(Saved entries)
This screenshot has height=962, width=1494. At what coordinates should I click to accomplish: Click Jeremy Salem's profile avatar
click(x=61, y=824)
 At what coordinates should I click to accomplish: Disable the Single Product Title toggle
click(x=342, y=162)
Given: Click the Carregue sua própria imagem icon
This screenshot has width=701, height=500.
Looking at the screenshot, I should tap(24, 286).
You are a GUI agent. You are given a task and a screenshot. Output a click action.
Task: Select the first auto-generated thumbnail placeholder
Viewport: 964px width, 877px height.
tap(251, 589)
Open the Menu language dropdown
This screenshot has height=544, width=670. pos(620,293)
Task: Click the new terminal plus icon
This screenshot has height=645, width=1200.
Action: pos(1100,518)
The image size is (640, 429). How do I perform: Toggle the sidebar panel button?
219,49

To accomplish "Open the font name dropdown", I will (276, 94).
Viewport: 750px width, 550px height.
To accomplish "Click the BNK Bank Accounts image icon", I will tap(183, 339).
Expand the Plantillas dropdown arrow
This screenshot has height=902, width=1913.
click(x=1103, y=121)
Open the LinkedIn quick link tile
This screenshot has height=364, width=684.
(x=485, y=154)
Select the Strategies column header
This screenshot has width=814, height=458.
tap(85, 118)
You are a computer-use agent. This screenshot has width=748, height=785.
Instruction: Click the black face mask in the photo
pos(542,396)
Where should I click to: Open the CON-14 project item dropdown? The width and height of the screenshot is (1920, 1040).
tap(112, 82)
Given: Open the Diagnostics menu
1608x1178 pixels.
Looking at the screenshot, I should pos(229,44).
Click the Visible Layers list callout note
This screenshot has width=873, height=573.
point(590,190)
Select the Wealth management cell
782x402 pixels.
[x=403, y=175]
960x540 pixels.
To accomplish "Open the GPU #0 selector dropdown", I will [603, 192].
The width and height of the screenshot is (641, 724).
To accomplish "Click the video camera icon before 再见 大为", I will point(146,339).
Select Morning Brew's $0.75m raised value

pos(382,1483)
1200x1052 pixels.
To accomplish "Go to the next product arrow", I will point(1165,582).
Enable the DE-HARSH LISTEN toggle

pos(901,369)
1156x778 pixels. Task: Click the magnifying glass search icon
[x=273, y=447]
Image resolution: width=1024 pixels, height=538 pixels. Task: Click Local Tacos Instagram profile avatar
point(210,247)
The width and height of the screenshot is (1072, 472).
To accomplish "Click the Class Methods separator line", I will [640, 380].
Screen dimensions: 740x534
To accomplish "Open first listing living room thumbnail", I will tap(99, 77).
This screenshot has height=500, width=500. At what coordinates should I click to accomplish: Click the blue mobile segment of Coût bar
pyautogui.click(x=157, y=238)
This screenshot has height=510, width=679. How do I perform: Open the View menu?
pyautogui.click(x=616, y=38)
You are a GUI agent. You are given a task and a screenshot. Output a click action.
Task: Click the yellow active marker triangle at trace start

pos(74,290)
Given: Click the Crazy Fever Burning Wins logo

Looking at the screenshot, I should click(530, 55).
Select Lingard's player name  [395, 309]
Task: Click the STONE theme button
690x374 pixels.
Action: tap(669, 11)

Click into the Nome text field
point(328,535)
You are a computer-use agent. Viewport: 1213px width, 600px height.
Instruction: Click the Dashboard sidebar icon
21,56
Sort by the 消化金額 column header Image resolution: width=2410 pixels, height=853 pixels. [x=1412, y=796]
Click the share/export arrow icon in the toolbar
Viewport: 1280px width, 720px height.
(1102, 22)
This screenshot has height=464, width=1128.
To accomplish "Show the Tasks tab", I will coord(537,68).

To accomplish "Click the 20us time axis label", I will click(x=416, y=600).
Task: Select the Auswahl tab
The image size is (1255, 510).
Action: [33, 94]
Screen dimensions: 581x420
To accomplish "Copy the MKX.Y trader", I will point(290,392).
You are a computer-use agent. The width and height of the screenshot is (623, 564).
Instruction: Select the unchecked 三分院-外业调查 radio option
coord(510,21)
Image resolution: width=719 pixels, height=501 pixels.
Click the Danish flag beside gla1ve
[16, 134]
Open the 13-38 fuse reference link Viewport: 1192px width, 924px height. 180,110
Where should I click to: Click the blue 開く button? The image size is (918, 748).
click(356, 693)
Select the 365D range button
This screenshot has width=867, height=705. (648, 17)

> Assignment: Copy every record exactly, with nothing added or dropped.

> Expected answer:
This screenshot has height=962, width=1494. At what coordinates should I click to accomplish: Click Jeremy Salem's profile avatar
click(x=61, y=824)
 At what coordinates should I click to accomplish: Disable the Single Product Title toggle
click(x=342, y=162)
Given: Click the Carregue sua própria imagem icon
This screenshot has width=701, height=500.
Looking at the screenshot, I should tap(24, 286).
You are a GUI agent. You are given a task and a screenshot. Output a click action.
Task: Select the first auto-generated thumbnail placeholder
Viewport: 964px width, 877px height.
tap(251, 589)
Open the Menu language dropdown
This screenshot has height=544, width=670. pos(620,293)
Task: Click the new terminal plus icon
This screenshot has height=645, width=1200.
Action: pos(1100,518)
The image size is (640, 429). How do I perform: Toggle the sidebar panel button?
219,49

To accomplish "Open the font name dropdown", I will (276, 94).
Viewport: 750px width, 550px height.
To accomplish "Click the BNK Bank Accounts image icon", I will tap(183, 339).
Expand the Plantillas dropdown arrow
This screenshot has height=902, width=1913.
click(x=1103, y=121)
Open the LinkedIn quick link tile
This screenshot has height=364, width=684.
(x=485, y=154)
Select the Strategies column header
This screenshot has width=814, height=458.
tap(85, 118)
You are a computer-use agent. This screenshot has width=748, height=785.
Instruction: Click the black face mask in the photo
pos(542,396)
Where should I click to: Open the CON-14 project item dropdown? The width and height of the screenshot is (1920, 1040).
tap(112, 82)
Given: Open the Diagnostics menu
1608x1178 pixels.
Looking at the screenshot, I should pos(229,44).
Click the Visible Layers list callout note
This screenshot has width=873, height=573.
point(590,190)
Select the Wealth management cell
782x402 pixels.
[x=403, y=175]
960x540 pixels.
To accomplish "Open the GPU #0 selector dropdown", I will [603, 192].
The width and height of the screenshot is (641, 724).
To accomplish "Click the video camera icon before 再见 大为", I will point(146,339).
Select Morning Brew's $0.75m raised value

pos(382,1483)
1200x1052 pixels.
To accomplish "Go to the next product arrow", I will point(1165,582).
Enable the DE-HARSH LISTEN toggle

pos(901,369)
1156x778 pixels. Task: Click the magnifying glass search icon
[x=273, y=447]
Image resolution: width=1024 pixels, height=538 pixels. Task: Click Local Tacos Instagram profile avatar
point(210,247)
The width and height of the screenshot is (1072, 472).
To accomplish "Click the Class Methods separator line", I will [640, 380].
Screen dimensions: 740x534
To accomplish "Open first listing living room thumbnail", I will tap(99, 77).
This screenshot has height=500, width=500. At what coordinates should I click to accomplish: Click the blue mobile segment of Coût bar
pyautogui.click(x=157, y=238)
This screenshot has height=510, width=679. How do I perform: Open the View menu?
pyautogui.click(x=616, y=38)
You are a GUI agent. You are given a task and a screenshot. Output a click action.
Task: Click the yellow active marker triangle at trace start

pos(74,290)
Given: Click the Crazy Fever Burning Wins logo

Looking at the screenshot, I should click(530, 55).
Select Lingard's player name  [395, 309]
Task: Click the STONE theme button
690x374 pixels.
Action: tap(669, 11)

Click into the Nome text field
point(328,535)
You are a computer-use agent. Viewport: 1213px width, 600px height.
Instruction: Click the Dashboard sidebar icon
21,56
Sort by the 消化金額 column header Image resolution: width=2410 pixels, height=853 pixels. [x=1412, y=796]
Click the share/export arrow icon in the toolbar
Viewport: 1280px width, 720px height.
(1102, 22)
This screenshot has height=464, width=1128.
To accomplish "Show the Tasks tab", I will coord(537,68).

To accomplish "Click the 20us time axis label", I will click(x=416, y=600).
Task: Select the Auswahl tab
The image size is (1255, 510).
Action: [33, 94]
Screen dimensions: 581x420
To accomplish "Copy the MKX.Y trader", I will point(290,392).
You are a computer-use agent. The width and height of the screenshot is (623, 564).
Instruction: Select the unchecked 三分院-外业调查 radio option
coord(510,21)
Image resolution: width=719 pixels, height=501 pixels.
Click the Danish flag beside gla1ve
[16, 134]
Open the 13-38 fuse reference link Viewport: 1192px width, 924px height. 180,110
Where should I click to: Click the blue 開く button? The image size is (918, 748).
click(356, 693)
Select the 365D range button
This screenshot has width=867, height=705. (648, 17)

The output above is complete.